研究内容

描画姿勢モデルの開発

 「画家はどのようにモノを捉えているのか」。空間を豊かに捉え、絵を描いたり立体作品を生み出したりする美術の専門家(熟達者)は、モノを観察して理解する力に優れています。特に目前のモチーフを鋭い観察力で捉え、画用紙に再現するデッサンスキルは、作品づくりの質を高める基礎的な力の一つです。画家がどのような見方で対象物や空間を把握しているのかに着目した実験の成果から、描画姿勢が重要な要素の一つであることが分かりました。そこで、本研究プロジェクトでは「描画姿勢モデル」の開発を行っています。描画に必要な「モノの見方」を姿勢から分析し、広く汎用できるモデルを作ることで美術の教育現場に活用することが目的です。

美術の学習場面における自己調整力の改善・向上を目的とした介入効果検証

 「絵を描くときの姿勢が良くない」「正しい姿勢を保つことができない」。

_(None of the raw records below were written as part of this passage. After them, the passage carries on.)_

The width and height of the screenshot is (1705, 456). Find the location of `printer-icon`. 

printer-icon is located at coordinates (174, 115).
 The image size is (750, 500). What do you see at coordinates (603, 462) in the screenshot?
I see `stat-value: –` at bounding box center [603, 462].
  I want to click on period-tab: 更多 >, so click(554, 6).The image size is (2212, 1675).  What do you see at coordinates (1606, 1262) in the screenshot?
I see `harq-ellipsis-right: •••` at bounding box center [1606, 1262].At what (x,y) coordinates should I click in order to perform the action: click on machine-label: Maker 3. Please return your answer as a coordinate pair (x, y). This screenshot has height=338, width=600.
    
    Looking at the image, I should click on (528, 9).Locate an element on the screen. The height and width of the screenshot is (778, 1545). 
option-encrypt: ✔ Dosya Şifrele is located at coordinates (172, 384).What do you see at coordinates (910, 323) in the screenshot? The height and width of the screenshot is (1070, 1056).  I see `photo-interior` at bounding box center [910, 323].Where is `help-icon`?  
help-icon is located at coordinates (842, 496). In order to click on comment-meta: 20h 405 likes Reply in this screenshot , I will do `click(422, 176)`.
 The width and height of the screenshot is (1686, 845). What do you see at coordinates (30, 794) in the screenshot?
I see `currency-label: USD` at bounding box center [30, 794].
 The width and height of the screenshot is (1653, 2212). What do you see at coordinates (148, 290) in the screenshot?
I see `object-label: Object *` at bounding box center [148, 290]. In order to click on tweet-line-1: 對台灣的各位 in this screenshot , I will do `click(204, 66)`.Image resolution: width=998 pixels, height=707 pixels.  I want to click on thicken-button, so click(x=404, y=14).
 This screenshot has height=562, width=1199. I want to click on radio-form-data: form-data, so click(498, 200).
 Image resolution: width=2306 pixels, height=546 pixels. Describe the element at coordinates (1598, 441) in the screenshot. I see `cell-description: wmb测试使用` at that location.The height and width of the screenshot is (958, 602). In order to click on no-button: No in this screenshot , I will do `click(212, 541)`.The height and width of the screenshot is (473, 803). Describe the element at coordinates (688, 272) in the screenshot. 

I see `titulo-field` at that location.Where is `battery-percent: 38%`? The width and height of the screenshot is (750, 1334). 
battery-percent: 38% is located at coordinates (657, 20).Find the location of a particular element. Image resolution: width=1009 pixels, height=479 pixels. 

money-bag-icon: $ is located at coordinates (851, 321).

学校現場を広く視察する中で、こうした子どもの描画姿勢にかかわる課題が見つかりました。首や腰に負荷がかかり、集中力を一定時間保つことができなかったり、身体に痛みを感じたりする等、重度の歪みが発生する場合もあります。描画をはじめとするものづくりの多くは、手指や腕などを豊かに動かしたり多様な道具を扱ったりする、身体性の高い行為、つまり運動の一種と考えられます。そのため、正しい姿勢を保ち場面に応じて力加減を調整する等、自己調整力を身に着ける必要があります。そこで、学校現場における姿勢改善を目的とした介入を行い、その効果を検証しています。

空間認識スキル向上を目指した視覚メディア教材の開発

 「対象の形状や比率を正しく捉えることができない」。空間認識スキルをめぐるつまずきは、美術の学習場面における主要なつまずき要因の一つです。また、図工・美術の指導者にとっても「教え方がわからない」「指導者としての技能に自信が持てない」等、困難感を抱くテーマの一つであり、今後は教育的支援の方法・効果的な指導法の検討が必要です。高度な描写力を有する専門家を対象とた、「描画技能の巧みさ」の向上を目指した描画指導ではなく、多くの技能に汎用可能な普通教育としての空間認識スキル向上を目指し、「描画のつまずき」解明に着目した描画指導法を視覚メディア教材として形にする取り組みを行っています。